Amalgamation of companies refers to the procedure of combining two or more companies into a completely new legal entity. In this process, the new organisation takes over all the assets and liabilities of the original companies.
In simpler terms, the meaning of amalgamation of companies is the creation of a completely new company. It is totally different from a merger or acquisition, where at least one of the original companies survives.
Amalgamation of Companies Examples
For instance, there are two companies, ABC Pvt. Ltd. and XYZ Pvt. Ltd. Both belong to the manufacturing industry.
Due to current market conditions, both entities are experiencing a decline in business. So they decided to combine through the amalgamation process.
Now, they form a new entity with the name ABCXYZ Pvt. Ltd. This company takes over all the assets and liabilities of the two merging companies.
Different Types of Amalgamation
1. Amalgamation Resembling a Merger
In this amalgamation process, the financially stronger or larger-sized company acquires the smaller or weaker company. It happens by absorbing all the assets and liabilities of both companies.

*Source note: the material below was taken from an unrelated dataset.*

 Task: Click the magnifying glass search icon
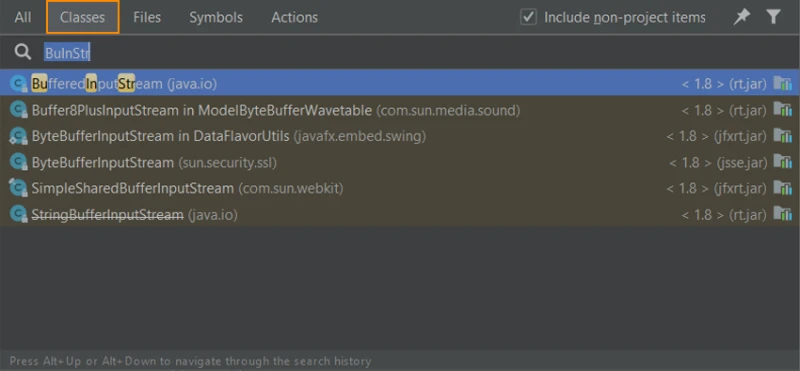[x=23, y=52]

When considering shareholders of both companies, they can continue to hold their stakes in the entirely newly formed organisation.
2. Amalgamation Resembling a Purchase
In this process, shareholders of smaller or weaker companies fail to meet the criteria for holding shares in this new company.
Hence, this amalgamation resembles a purchase. This amalgamation of companies is carried out by a stronger (transferee) entity.
Objectives of Amalgamation of Companies
The primary objectives of company amalgamation are:
- Eliminating competition and creating a stronger position in the market.
- Increasing market share, allowing this new entity to become larger with more profits and increased sales.
- Getting exposure to new geographical or product markets.
- Reducing costs by properly utilising all the assets and resources of both companies.
For amalgamation, those two companies need to create a detailed plan and submit it to the High Court and the SEBI for approval. Once approved, the transferee takes over the transferor.